_Data records_.
################
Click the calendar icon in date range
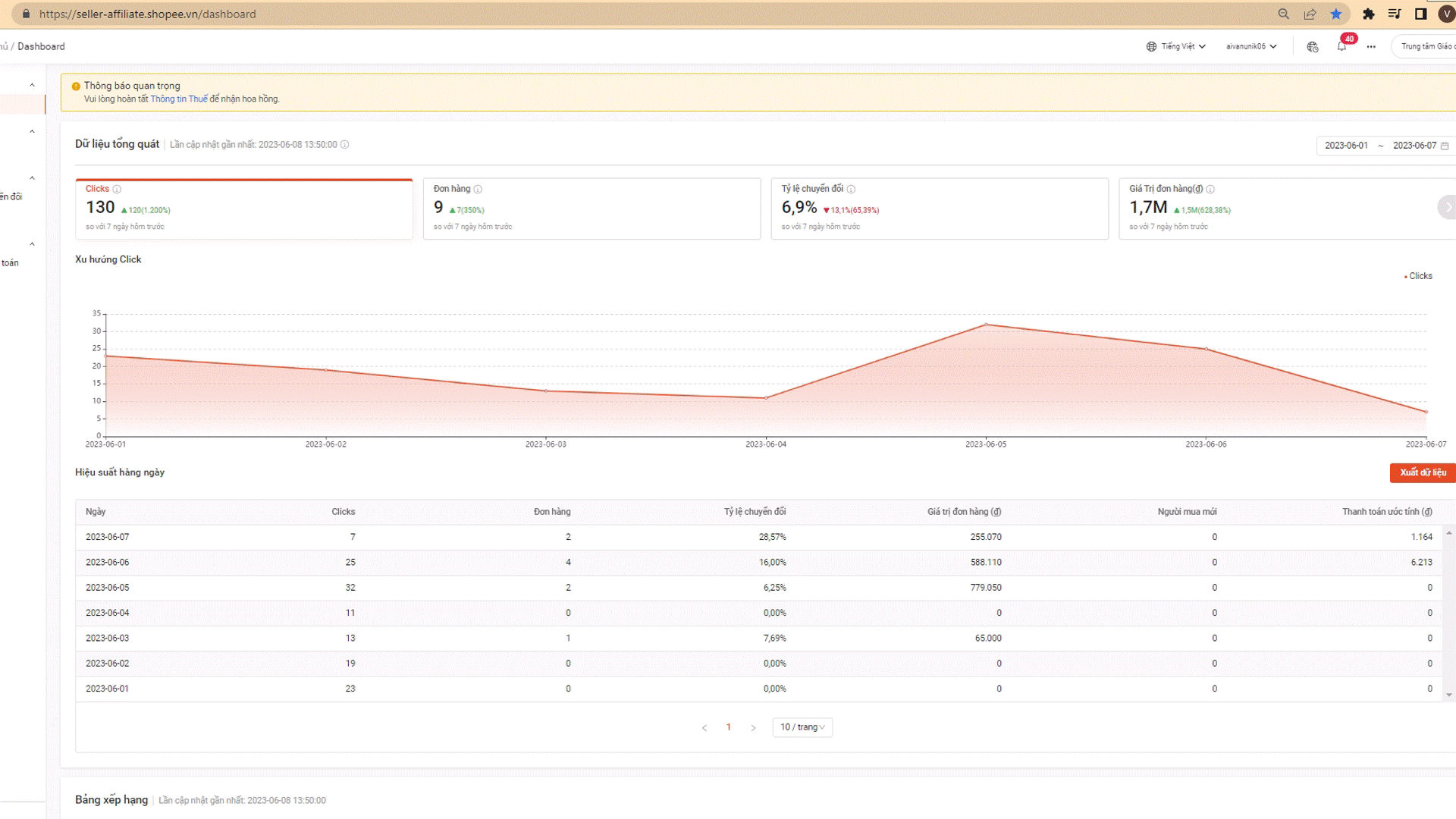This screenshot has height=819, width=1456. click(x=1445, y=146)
################
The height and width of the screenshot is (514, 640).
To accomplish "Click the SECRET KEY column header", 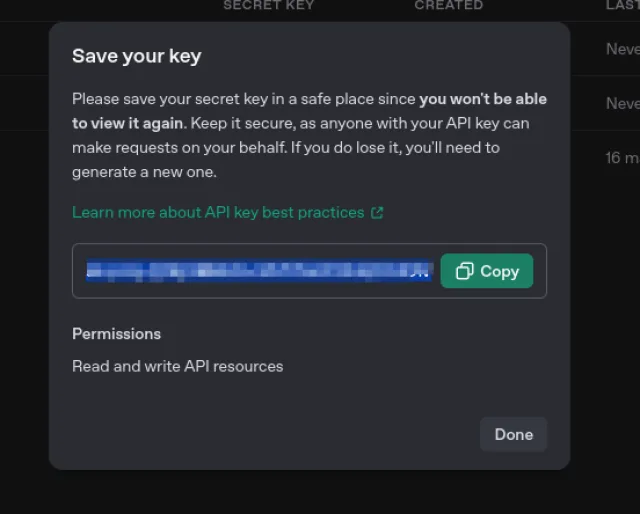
################
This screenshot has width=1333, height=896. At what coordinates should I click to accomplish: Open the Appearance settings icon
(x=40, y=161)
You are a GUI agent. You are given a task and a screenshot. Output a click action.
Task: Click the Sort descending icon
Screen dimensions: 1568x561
################
_Exercise goal_. From the entries above, extract only the lines running from the one containing "This screenshot has width=1333, height=896." through the one containing "Screen dimensions: 1568x561", inclusive.

_Result of the task_.
This screenshot has width=1333, height=896. At what coordinates should I click to accomplish: Open the Appearance settings icon
(x=40, y=161)
You are a GUI agent. You are given a task and a screenshot. Output a click action.
Task: Click the Sort descending icon
Screen dimensions: 1568x561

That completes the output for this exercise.